# Instruments and Equipment > Builders and Repair >  Building a "Mandolino" A. Stradivari, Cremona 1680

## Yaron Naor

Hi All,
Just started building a replica of that instrument,
Enjoy the process...
Regards,
Yaron Naor

----------


## Pribar

Interesting choice, can't wait to see what you do with it. I always love to see the techniques you use cause I steal them shamelessly  :Grin:

----------


## Jim Garber

Very coo, Yaron. Is yours based on the one in South Dakota? It looks like the rosette is different.

----------


## sunburst

Looks good already! Those of us who see (and look for) lines can already appreciate what's happening here.

----------


## TijnBerends

I wonder though, why are there 9 holes in the headstock?

----------


## Tavy

> I wonder though, why are there 9 holes in the headstock?


Me too  :Smile: 

Nice looking work though.... I want to see more!

----------


## Tavy

> Very coo, Yaron. Is yours based on the one in South Dakota? It looks like the rosette is different.
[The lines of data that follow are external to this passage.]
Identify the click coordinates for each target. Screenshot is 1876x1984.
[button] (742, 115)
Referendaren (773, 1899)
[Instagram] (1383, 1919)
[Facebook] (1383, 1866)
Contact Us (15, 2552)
And has 10 strings, to Yaron's 9.  The only other Stadivari is from 1706, and I haven't found an image on the Net  :Frown:

----------


## Yaron Naor

Thank you  all for your words of encouragement! appreciate it, the project is getting along very good!
I base my instrument on a Mandolino" Coristo" that A. Stradivari made in Cremona, and I do 5C (9 strings)
see the images, It is a bit different from the South Dakota (Mabe Alex can put some light on this issue)
More images soon
Take care
Yaron Naor

----------


## Yaron Naor

> Interesting choice, can't wait to see what you do with it. I always love to see the techniques you use cause I steal them shamelessly


Thanks! If you have the gut, come visit me at my studio (-:    (I have many more endemic techniques you can have without shame)
Cheers
Yaron

----------


## Yaron Naor

Another progress... the body is attached to the neck and the rosette...


Enjoy,
Yaron Naor

----------


## Jim Garber

wow, Yaron, your are zooming! Looking good! That rosette is lovely.

----------


## mrmando

So it's five courses but with a single bass string?

----------


## Marty Jacobson

Yaron,

Very nice craftsmanship. Clamping those staves must be a nightmare. 

Going off topic perhaps, but seeing this makes me want to ask a lot of questions. 
What is the bracing scheme? What are you aiming for when you are voicing it.. and do you use tap tuning?
Is the top completely flat, or do you thin it toward the edges somewhat? Catgut strings?

Nice glue pot, btw.. I need to get one like that.

----------


## Yaron Naor

> So it's five courses but with a single bass string?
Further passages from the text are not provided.